The best of EcoWatch, right in your inbox. Sign up for our email newsletter!
Appointed Waterkeeper Alliance’s Executive Director in June 2011, Marc Yaggi provides organizational leadership, builds cohesion between the organization’s support and advocacy functions, and coordinates advocacy efforts between the Alliance and its member organizations around the world. Marc is based at Waterkeeper Alliance headquarters in New York.
For more than a decade working within the Waterkeeper movement, Marc has been instrumental in expanding the Alliance’s international reach, helping to start new Waterkeeper programs around the world. As Deputy Director (April 2010 to June 2011) and Director of Waterkeeper Support (2005-2010), Marc has developed and maintained strong relationships with Waterkeepers and promoted their work in multiple outlets.
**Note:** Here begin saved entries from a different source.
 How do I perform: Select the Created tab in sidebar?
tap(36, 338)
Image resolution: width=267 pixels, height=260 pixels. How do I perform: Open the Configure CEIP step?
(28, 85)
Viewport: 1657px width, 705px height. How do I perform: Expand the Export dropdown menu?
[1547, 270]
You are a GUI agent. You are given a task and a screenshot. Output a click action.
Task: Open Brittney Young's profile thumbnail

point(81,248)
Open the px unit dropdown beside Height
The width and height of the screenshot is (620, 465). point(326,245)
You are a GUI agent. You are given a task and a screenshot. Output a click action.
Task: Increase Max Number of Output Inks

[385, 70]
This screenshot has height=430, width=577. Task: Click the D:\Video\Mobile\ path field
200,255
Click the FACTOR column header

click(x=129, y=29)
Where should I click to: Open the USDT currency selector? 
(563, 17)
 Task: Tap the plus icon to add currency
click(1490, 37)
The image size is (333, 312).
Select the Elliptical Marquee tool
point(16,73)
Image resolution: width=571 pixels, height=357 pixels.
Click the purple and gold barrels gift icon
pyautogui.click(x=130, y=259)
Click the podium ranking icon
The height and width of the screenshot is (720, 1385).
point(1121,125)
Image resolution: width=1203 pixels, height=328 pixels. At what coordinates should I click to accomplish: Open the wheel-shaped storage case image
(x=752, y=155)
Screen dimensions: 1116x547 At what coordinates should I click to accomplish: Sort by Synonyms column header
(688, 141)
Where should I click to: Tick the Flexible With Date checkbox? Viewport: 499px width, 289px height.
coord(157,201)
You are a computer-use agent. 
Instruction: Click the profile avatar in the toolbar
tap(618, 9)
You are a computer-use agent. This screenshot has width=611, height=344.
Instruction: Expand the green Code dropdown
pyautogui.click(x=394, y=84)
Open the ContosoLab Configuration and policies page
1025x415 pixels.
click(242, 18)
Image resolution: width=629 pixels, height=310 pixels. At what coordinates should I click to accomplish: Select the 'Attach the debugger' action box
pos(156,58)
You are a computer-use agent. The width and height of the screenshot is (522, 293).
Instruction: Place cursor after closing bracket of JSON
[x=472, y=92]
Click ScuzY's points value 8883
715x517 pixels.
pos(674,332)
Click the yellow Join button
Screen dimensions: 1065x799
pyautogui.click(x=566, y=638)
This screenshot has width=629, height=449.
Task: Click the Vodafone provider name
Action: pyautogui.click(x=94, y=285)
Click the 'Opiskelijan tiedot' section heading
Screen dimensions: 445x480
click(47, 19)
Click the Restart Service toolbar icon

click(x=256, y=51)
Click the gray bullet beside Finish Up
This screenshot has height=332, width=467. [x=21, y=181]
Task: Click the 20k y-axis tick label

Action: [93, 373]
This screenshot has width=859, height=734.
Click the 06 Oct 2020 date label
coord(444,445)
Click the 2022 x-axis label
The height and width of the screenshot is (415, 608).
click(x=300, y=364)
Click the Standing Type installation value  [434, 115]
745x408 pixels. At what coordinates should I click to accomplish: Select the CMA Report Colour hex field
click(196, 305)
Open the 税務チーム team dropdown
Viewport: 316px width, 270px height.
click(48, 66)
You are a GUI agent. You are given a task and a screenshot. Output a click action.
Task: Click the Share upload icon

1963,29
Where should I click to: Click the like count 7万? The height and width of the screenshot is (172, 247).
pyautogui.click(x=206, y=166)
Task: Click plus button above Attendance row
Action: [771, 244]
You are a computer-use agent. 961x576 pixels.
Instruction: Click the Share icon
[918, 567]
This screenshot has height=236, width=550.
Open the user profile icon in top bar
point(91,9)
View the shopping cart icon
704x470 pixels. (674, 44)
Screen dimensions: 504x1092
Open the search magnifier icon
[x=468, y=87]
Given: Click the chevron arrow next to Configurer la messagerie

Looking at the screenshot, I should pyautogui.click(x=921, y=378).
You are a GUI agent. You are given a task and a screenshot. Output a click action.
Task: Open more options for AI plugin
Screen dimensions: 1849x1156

In addition, Marc leads Waterkeeper Alliance’s media strategy and outreach efforts in order to raise public awareness of the environmental issues central to the organization’s mission.
Before joining Waterkeeper Alliance, Marc was a Senior Attorney and Watershed Program Director for Riverkeeper, Inc., where he worked to protect the 2,000-square mile watershed that serves as New York City’s drinking water supply. At Riverkeeper, Marc advised environmental advocates and citizens throughout the watershed on strategic planning to oppose harmful development projects and strengthen government protection policies. Before joining Riverkeeper, Marc served as a Staff Attorney with the Environmental Law Institute in Washington, D.C. He has authored legal articles on the U.S. Supreme Court, marine mammal protection, road salt, impervious surfaces, sprawl and clean air.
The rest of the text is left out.